Nancy n'était pas un génie philosophique isolé, mais un penseur de la communauté qui aimait le travail en commun. Philippe Lacoue-Labarthe et lui formaient toute une école de pensée. L'attraction personnelle, sociale et intellectuelle de Nancy se reflétait dans les travaux de nombreux ami.e.s et élèves. À Strasbourg aujourd'hui encore, la voix de Jean-Luc annonce les arrêts de tram, (ré)orientant les gens dans l'espace physique et spirituel de l'Europe depuis son cœur géographique, qui fut tant de fois greffé tantôt en Allemagne, tantôt en France. Pour Nancy et Lacoue-Labarthe, Strasbourg faisait écho au romantisme de Tübingen et d'Iéna au tournant du 18e au 19e siècle, période qui les attirait théoriquement et mimétiquement. Sa voix retentit dans cette ville ancienne, l'enveloppe et plonge ses habitants dans une atmosphère prosaïque mais mystérieuse (on entend cette voix dans la contribution de Rodolphe Burger à ce recueil). Ce recueil tente de retracer les éclats multiples de la pensée de Nancy en rassemblant une constellation de voix diverses qui résonnent pourtant ensemble ici ; elles font écho à plusieurs générations marquées par différentes périodes de la pensée de Jean-Luc Nancy.

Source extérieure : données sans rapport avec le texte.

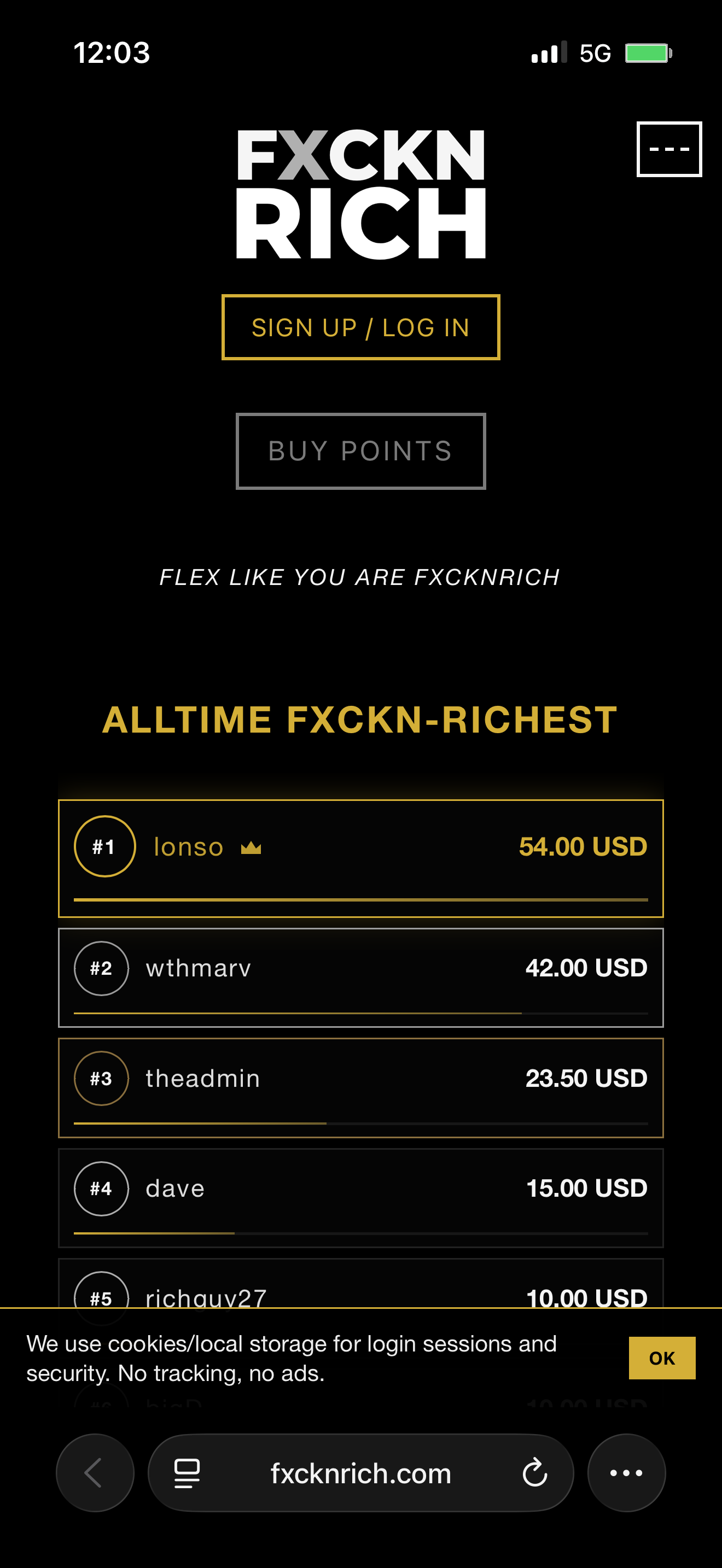Click the BUY POINTS button
The width and height of the screenshot is (722, 1568).
point(360,450)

Avec ce livre, nous souhaitons poursuivre le dialogue ininterrompu que Jean-Luc Nancy a entretenu avec tant de personnes jusqu'aux derniers moments de sa vie. Au lieu de se restreindre à commenter son œuvre, nous les avons invitées à continuer de penser avec lui, selon l'ethos auquel son travail nous incite. Car il a repris la vieille question philosophique de la vérité sans mesure donnée, de la vérité au-delà de la comparaison, comme une pratique. Cette pratique se développe en une pensée responsable du monde et dans le monde, et cherche une langue qui corresponde à la lente « mutation » de notre civilisation.

Selon lui, l’aspiration à l'autonomie, qui avait d'abord animé la philosophie et tout l'Occident, était passée dans la machinerie techno-économique colonisatrice, rendant l'affirmation de notre finitude et de notre hétéronomie plus indispensable que jamais.


Dans ces conditions, s'en tenir à l'exigence du sens lui-même signifie saisir cette exigence encore et encore, et ouvrir le sens à l'extériorité inappropriable : en tant qu'actualité du dialogue, du renvoi, du rapport que nous sommes et qui est le sens.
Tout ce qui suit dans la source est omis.